Task directions: Write all of the entries out again exactly, but not the images.

Segment Start: Task material

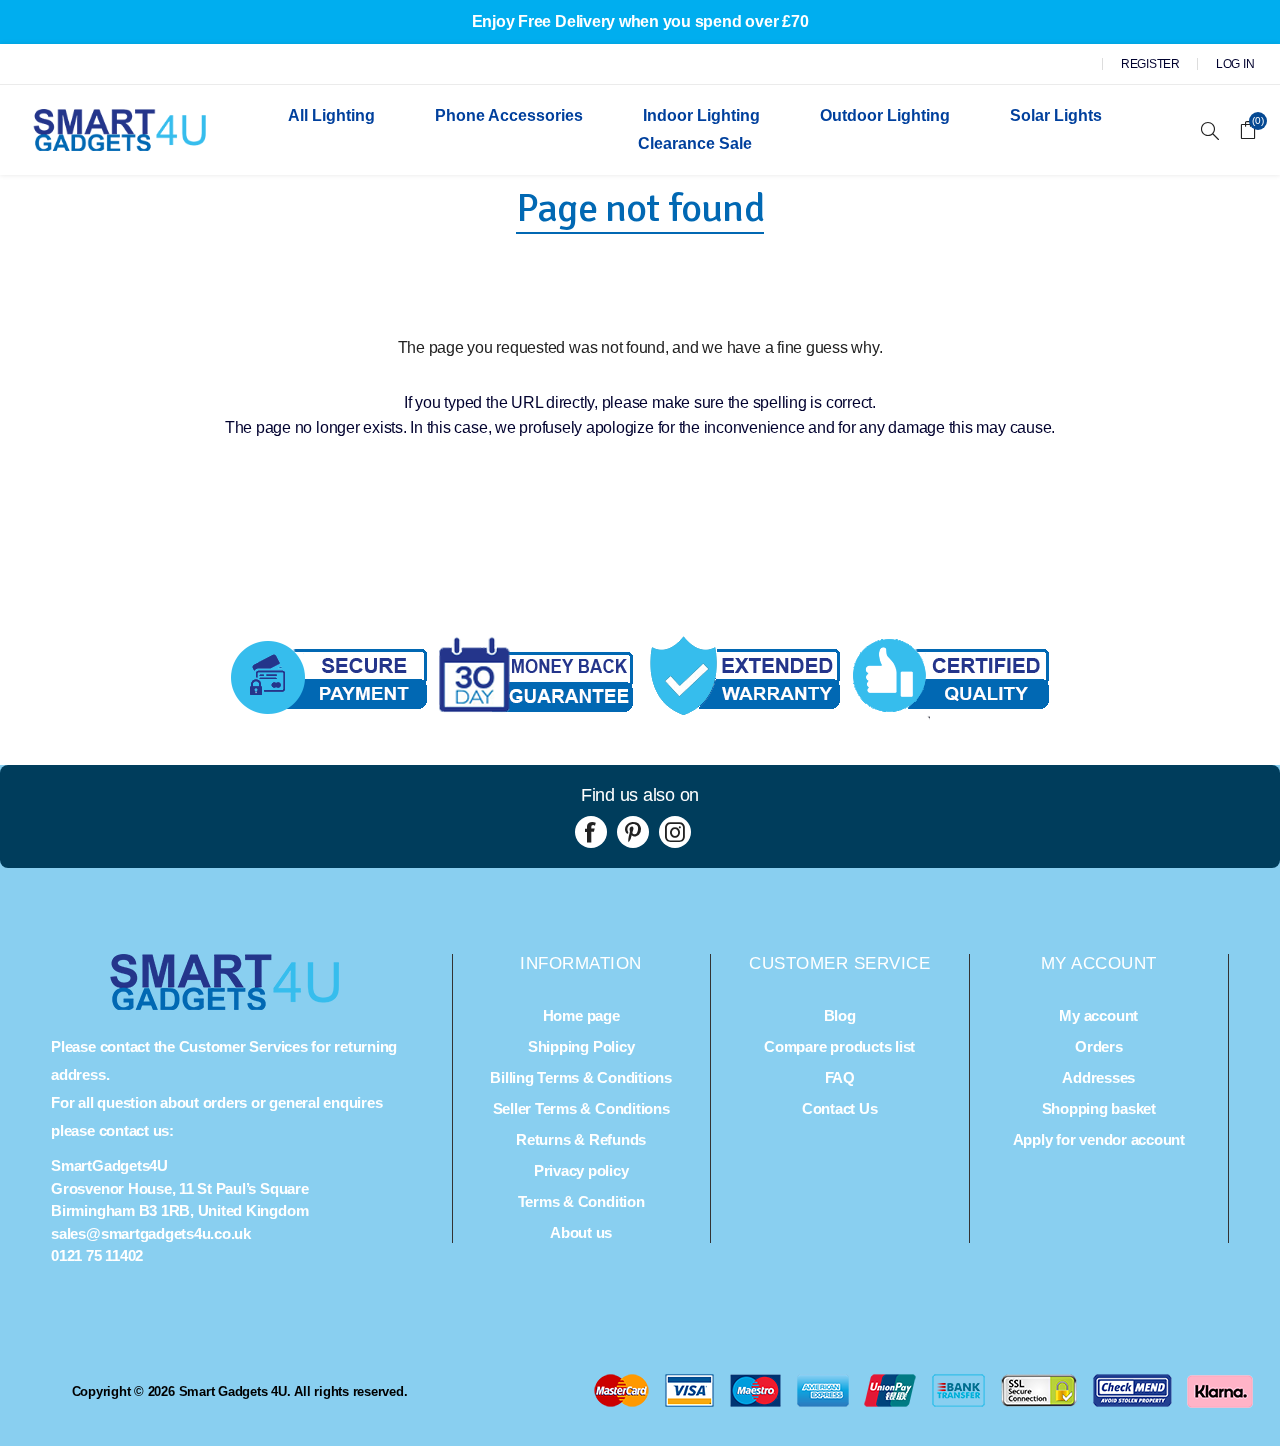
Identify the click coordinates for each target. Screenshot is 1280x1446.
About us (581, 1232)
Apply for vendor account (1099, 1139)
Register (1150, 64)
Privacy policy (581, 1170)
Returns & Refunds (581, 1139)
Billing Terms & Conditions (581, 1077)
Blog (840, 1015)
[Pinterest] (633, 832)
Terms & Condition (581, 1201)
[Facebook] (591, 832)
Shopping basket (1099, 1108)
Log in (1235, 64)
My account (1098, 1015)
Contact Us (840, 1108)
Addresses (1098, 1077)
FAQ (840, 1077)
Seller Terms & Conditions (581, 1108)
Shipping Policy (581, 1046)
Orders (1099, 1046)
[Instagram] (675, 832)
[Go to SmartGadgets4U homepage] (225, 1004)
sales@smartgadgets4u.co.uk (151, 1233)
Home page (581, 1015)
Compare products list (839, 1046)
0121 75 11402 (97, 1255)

Segment End: Task material

Response below:
Identify the click coordinates for each target. Screenshot is 1280x1446.
About us (581, 1232)
Apply for vendor account (1099, 1139)
Register (1150, 64)
Privacy policy (581, 1170)
Returns & Refunds (581, 1139)
Billing Terms & Conditions (581, 1077)
Blog (840, 1015)
[Pinterest] (633, 832)
Terms & Condition (581, 1201)
[Facebook] (591, 832)
Shopping basket (1099, 1108)
Log in (1235, 64)
My account (1098, 1015)
Contact Us (840, 1108)
Addresses (1098, 1077)
FAQ (840, 1077)
Seller Terms & Conditions (581, 1108)
Shipping Policy (581, 1046)
Orders (1099, 1046)
[Instagram] (675, 832)
[Go to SmartGadgets4U homepage] (225, 1004)
sales@smartgadgets4u.co.uk (151, 1233)
Home page (581, 1015)
Compare products list (839, 1046)
0121 75 11402 (97, 1255)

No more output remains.